◆ **Provided data**:
-- BEGIN --

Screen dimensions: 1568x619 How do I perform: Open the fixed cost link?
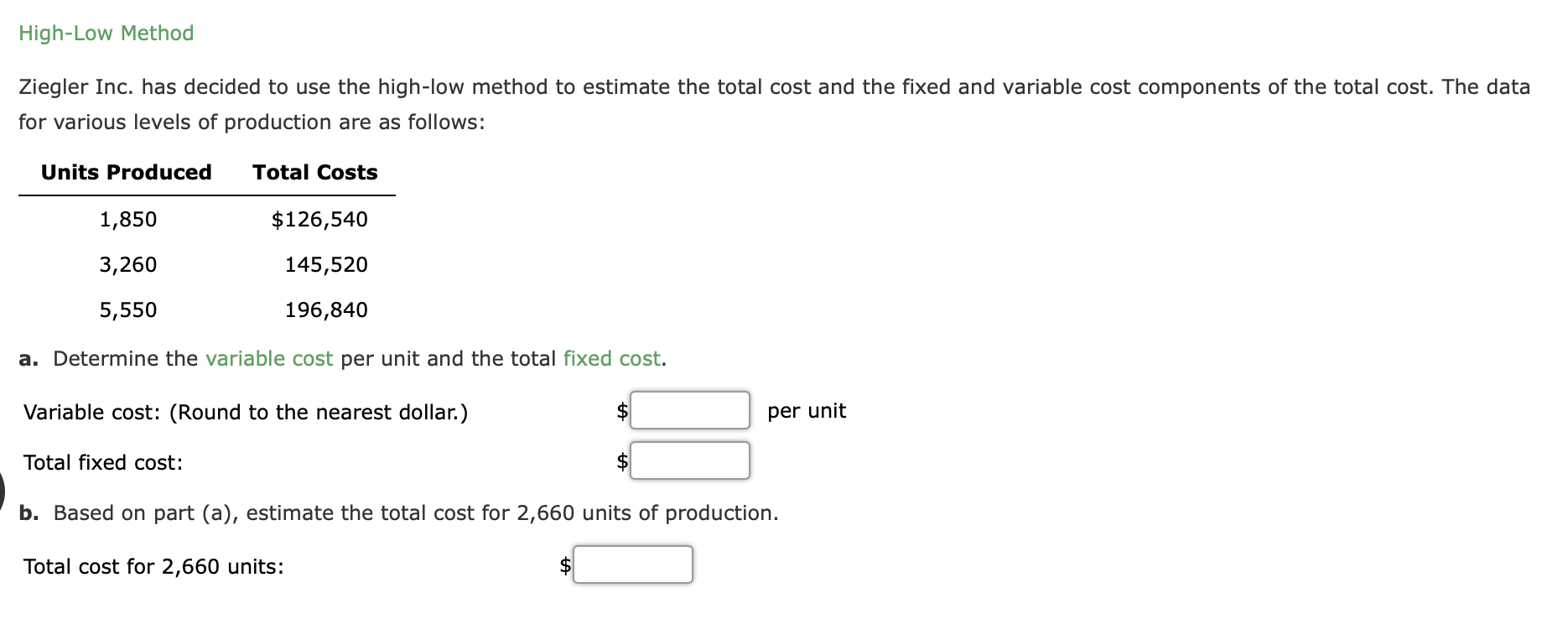click(x=610, y=358)
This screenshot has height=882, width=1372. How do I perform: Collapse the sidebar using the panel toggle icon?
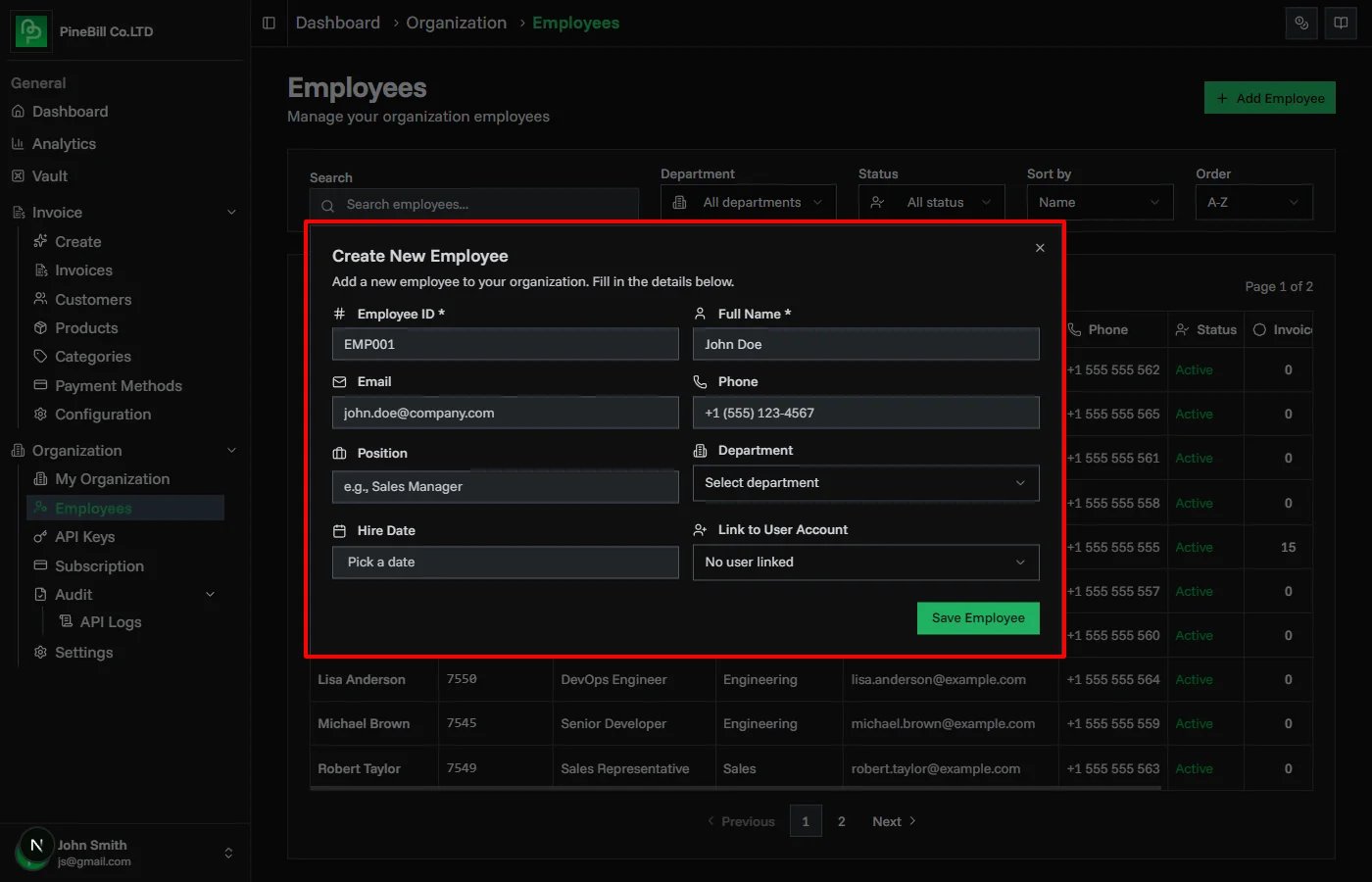tap(269, 23)
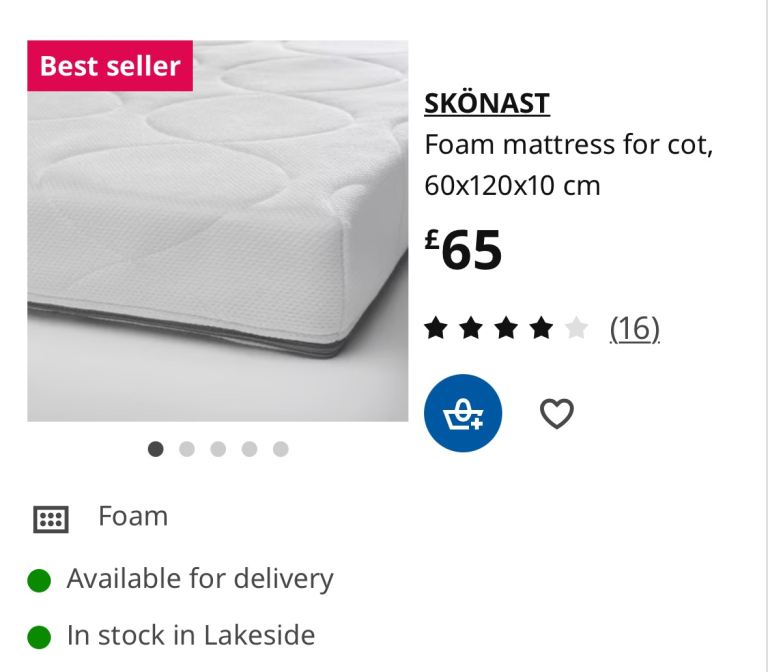This screenshot has width=768, height=672.
Task: Click the £65 price
Action: pyautogui.click(x=464, y=250)
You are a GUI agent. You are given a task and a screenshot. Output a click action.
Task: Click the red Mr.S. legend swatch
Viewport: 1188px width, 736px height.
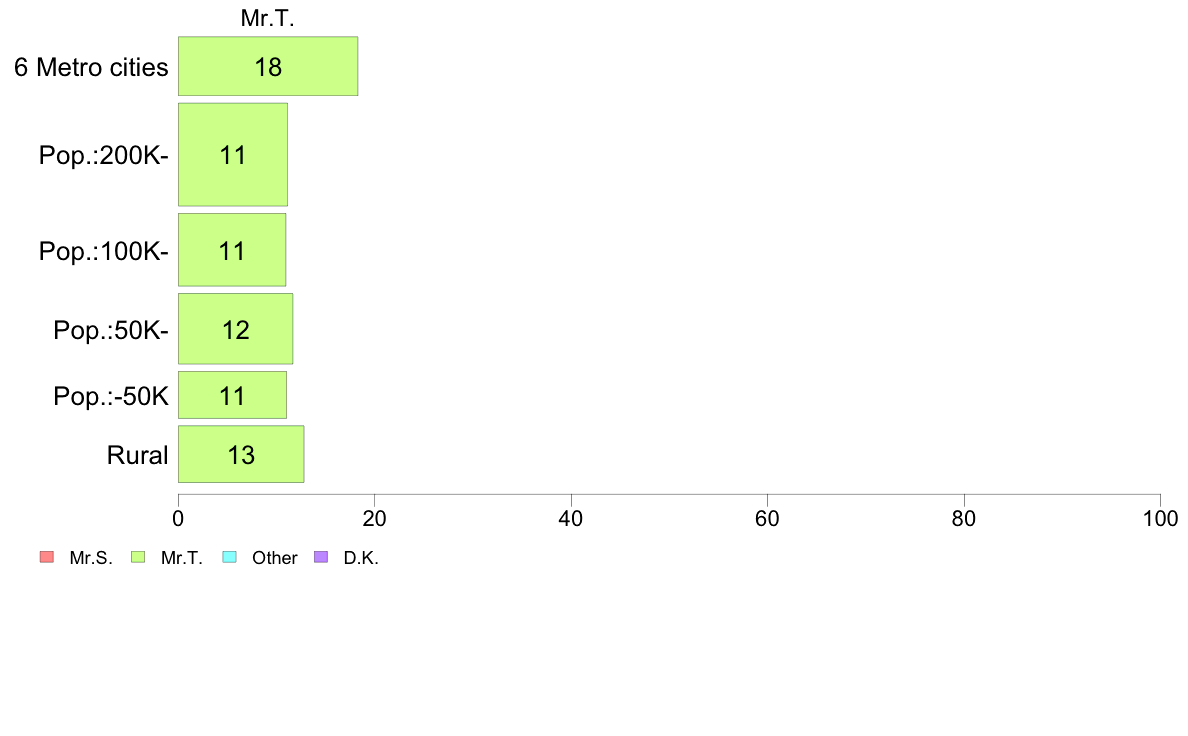coord(46,557)
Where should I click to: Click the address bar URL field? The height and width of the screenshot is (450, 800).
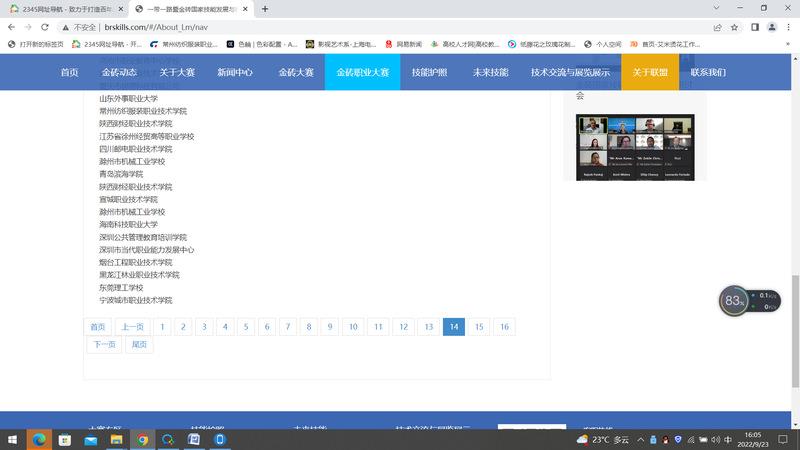pyautogui.click(x=400, y=27)
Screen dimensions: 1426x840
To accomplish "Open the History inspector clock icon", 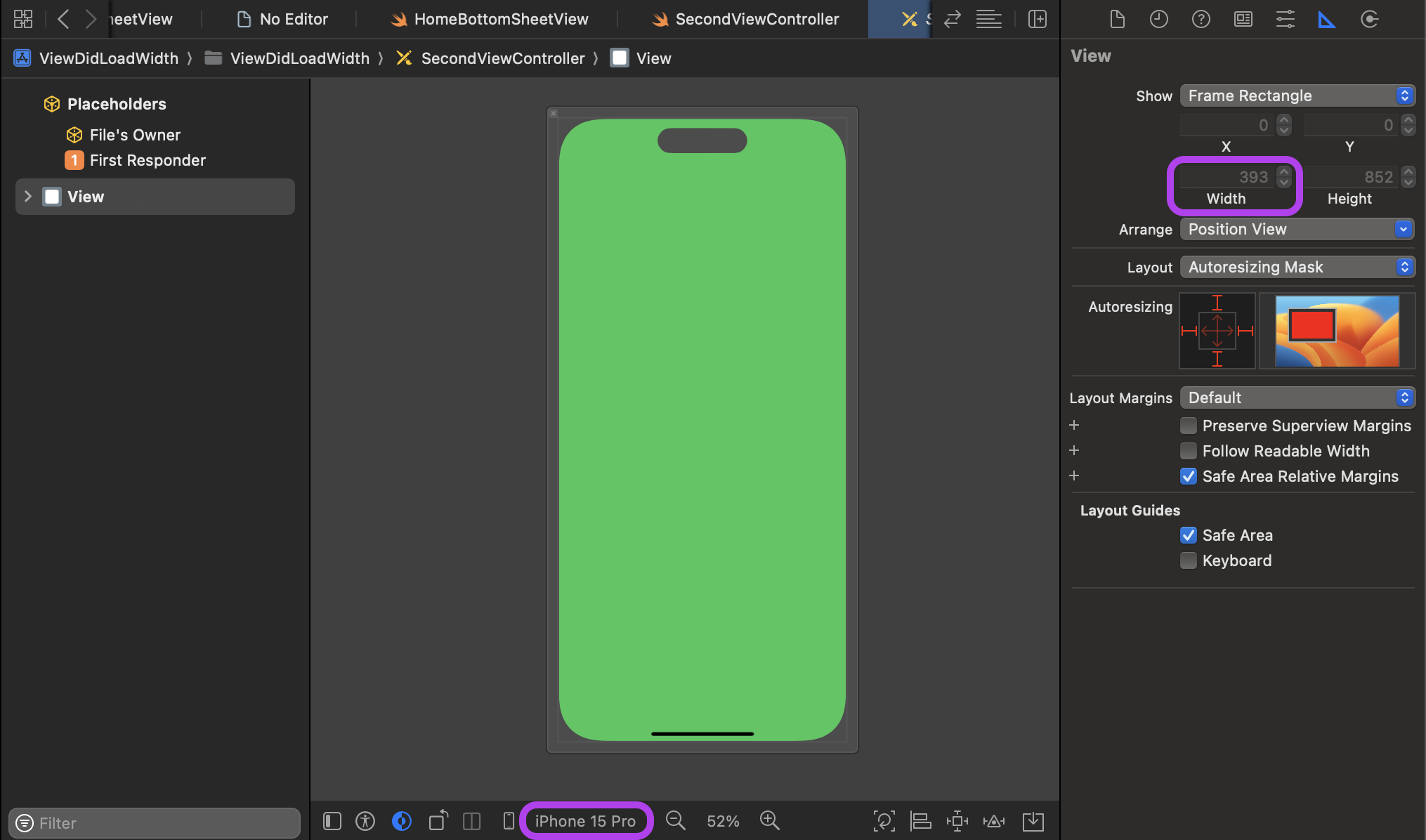I will tap(1158, 19).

-- END --

◆ **What to produce**:
Could you put the material into a Markdown table with the columns Row and Entry, starting at the line containing "This screenshot has height=882, width=1372." and ending at the line containing "pyautogui.click(x=400, y=27)"? Skip blank lines and leave the pictures out.

◆ **Expected answer**:
| Row | Entry |
|---|---|
| 1 | This screenshot has height=882, width=1372. How do I perform: Collapse the sidebar using the panel toggle icon? |
| 2 | tap(269, 23) |
| 3 | This screenshot has width=768, height=672. |
| 4 | Task: Click the £65 price |
| 5 | Action: pyautogui.click(x=464, y=250) |
| 6 | You are a GUI agent. You are given a task and a screenshot. Output a click action. |
| 7 | Task: Click the red Mr.S. legend swatch |
| 8 | Viewport: 1188px width, 736px height. |
| 9 | coord(46,557) |
| 10 | Where should I click to: Click the address bar URL field? The height and width of the screenshot is (450, 800). |
| 11 | pyautogui.click(x=400, y=27) |